16 KiB
This work is licensed under a Creative Commons Attribution 3.0 Unported License. http://creativecommons.org/licenses/by/3.0/legalcode
A Worker Model for Designate
Thesis: Gratuitous unnecessary complexity exists within the Designate code, and in the operation of Designate as a service. Making Designate a producer-worker type of project will vastly simplify the development and operation, and align it more to the true nature of the service it provides (DNS).
Problem description
designate-pool-manager
does a reasonably good job at
pushing Create/Delete changes out to nameservers, but the process gets a
bit less shiny after that.
- Polling to see if state is live is done via asynchronous and synchronous RPC with another component.
- Cache usage is a mess (storing mutliple keys, keeping one key around forever, storing a different key for each type of operation).
- Periodic Sync/Recovery are very unreliable as the number of changes grows.
- The update_status and logic for calculating consensus is heavy-handed, too eager, and too complex.

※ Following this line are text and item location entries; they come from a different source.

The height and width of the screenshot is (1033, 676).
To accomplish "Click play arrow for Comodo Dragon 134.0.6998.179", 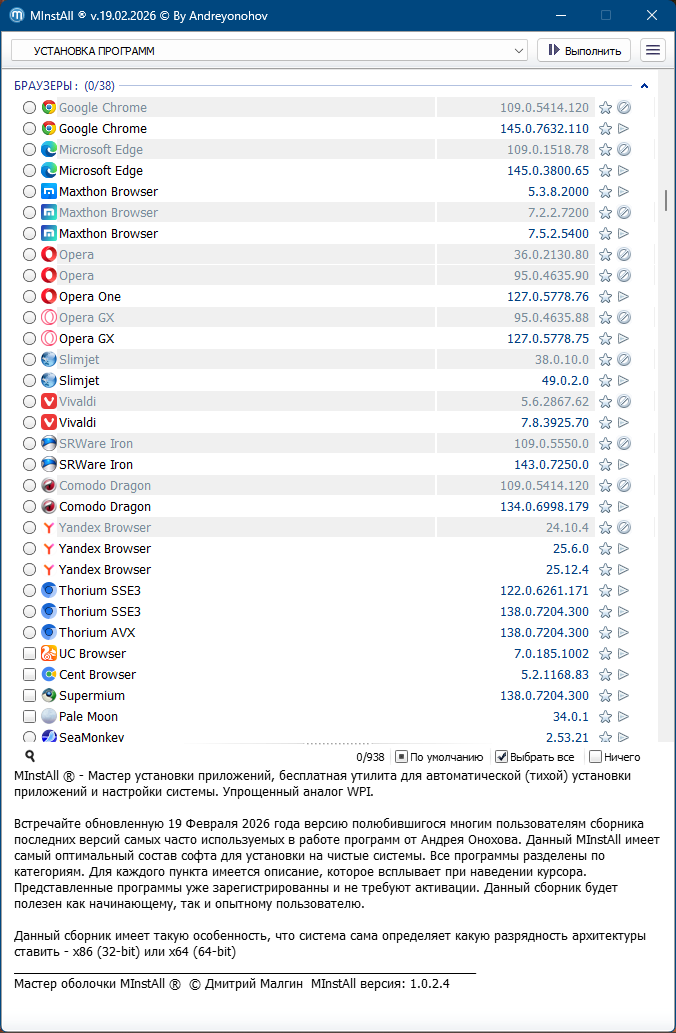I will [x=623, y=507].
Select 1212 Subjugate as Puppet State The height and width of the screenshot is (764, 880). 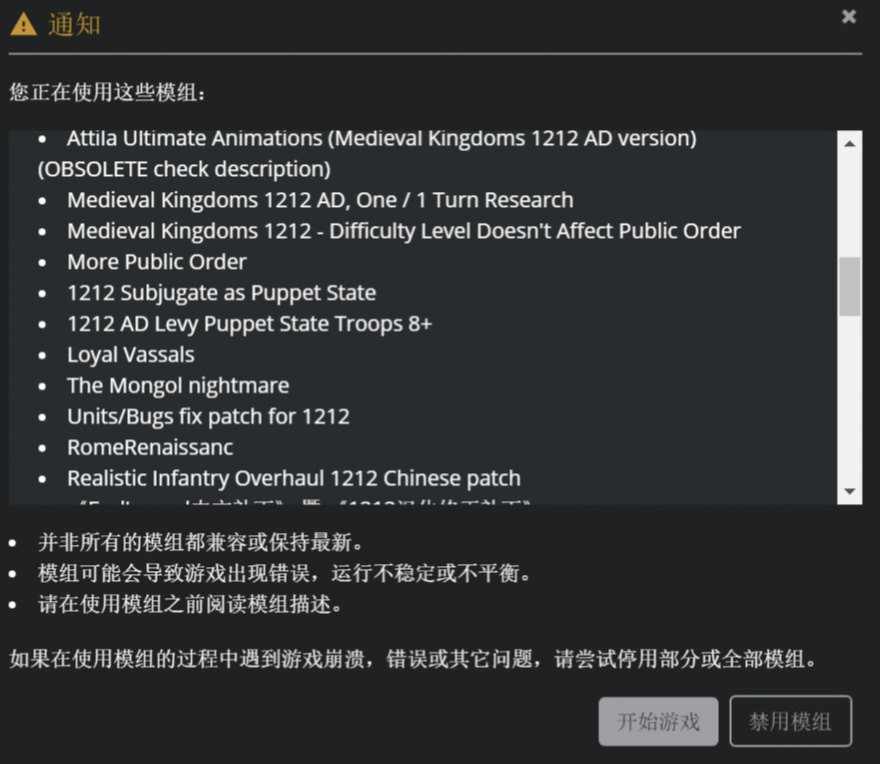point(221,292)
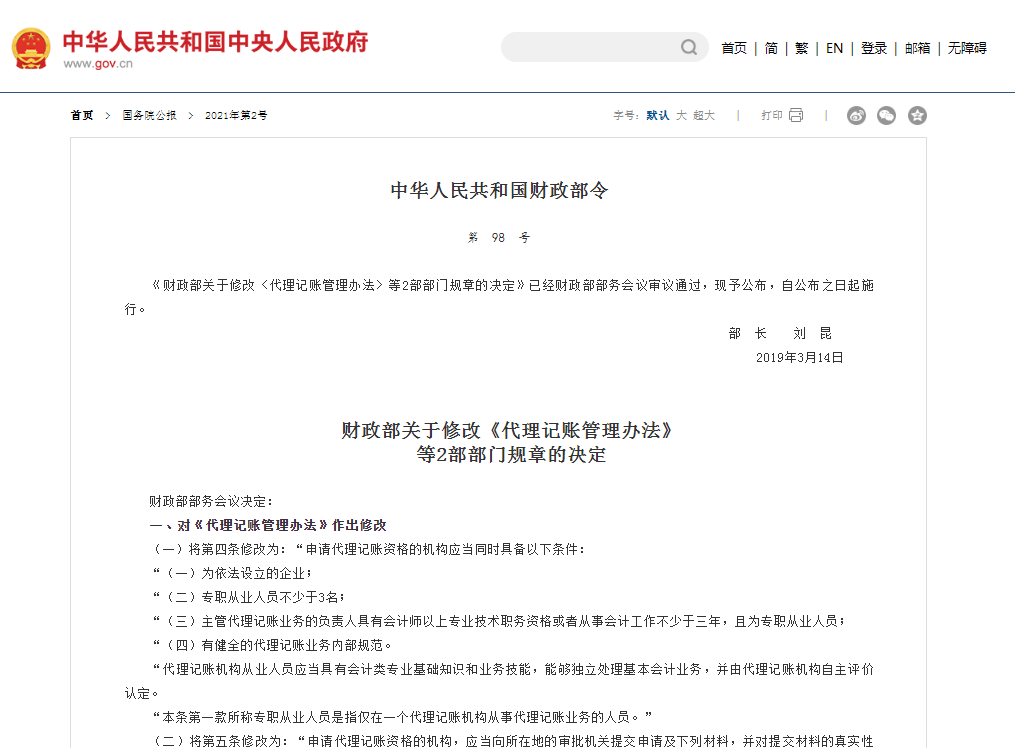Open the 首页 link in the breadcrumb
This screenshot has width=1015, height=748.
pos(80,115)
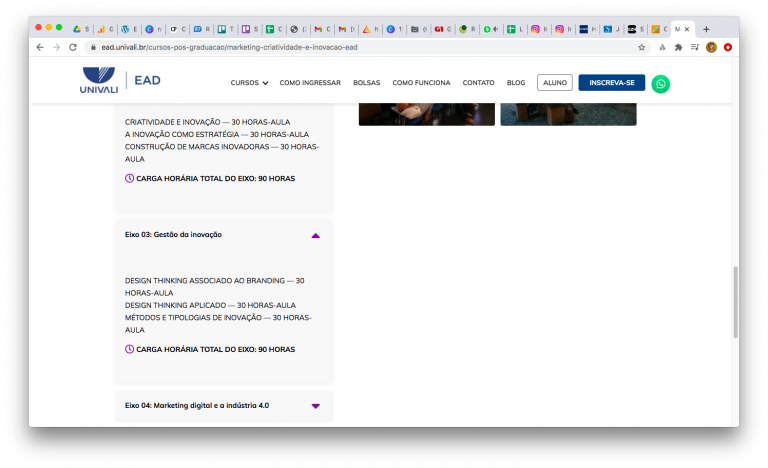Collapse the Eixo 03: Gestão da inovação section
Screen dimensions: 768x468
click(315, 235)
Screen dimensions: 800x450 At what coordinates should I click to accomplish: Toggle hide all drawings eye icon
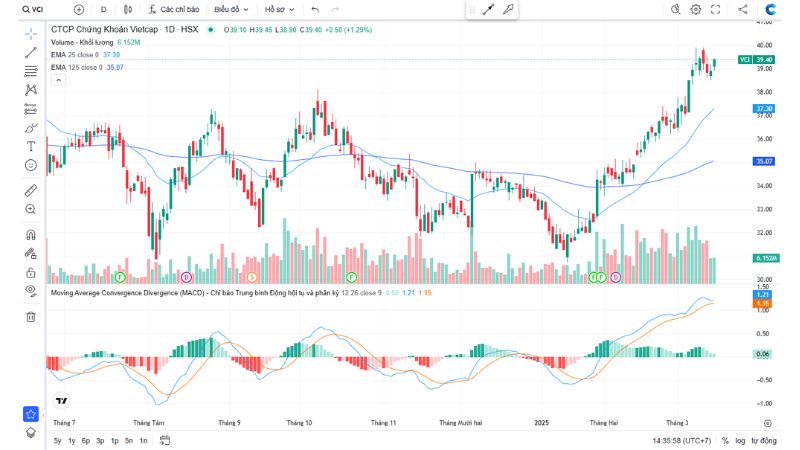tap(31, 291)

- The state machine is very foggy, and the logic for updating status that gets pushed into central is obfuscated.
- Pool Managers are tied to one pool
designate-zone-manager
does a good job at executing
periodic timers for the zones it manages. However:
- One zone-manager process is responsible for a certain set of zones, if the operations for that set of zones gets heavy, a single zone manager process could become overwhelmed.
- We rely on
tooz
to manage the extremely delicate task of ensuring balance and coverage of all zones by zone manager processes. - Certain work (export) that's in the critical path of operations has already crept into the component that wasn't really meant for that. As a substitute for proper workers, the zone-manager is looking like the current answer.
designate-mdns
is a DNS server written in Python. It
works well for small amounts of traffic, but as traffic grows, we may
realize that we need it to be more specialized, as a DNS server written
in Python should be. The logic for sending NOTIFYs and polling of
changes seems less likely to belong in mdns in the future. If those bits
were removed, designate-mdns
could be rewritten to make use
of a better tool for the problem.
Proposed change
A change to the underlying architecture of executing actual work on
DNS servers and the running of other tasks. Essentially, removing
designate-pool-manager
and
designate-zone-manager
, replacing them with
designate-worker
and designate-producer
(names
up for debate) and removing certain logic from
designate-mdns
. All of the actual "work" would be put in
the scalable designate-worker
process, which has work
produced by the API/Central, and designate-producer
.
designate-mdns
gets back to it's roots, and only answers
AXFRs. Callbacks over queues that don't involve the API are eliminated,
simplifying the code in all components that deal with DNS servers.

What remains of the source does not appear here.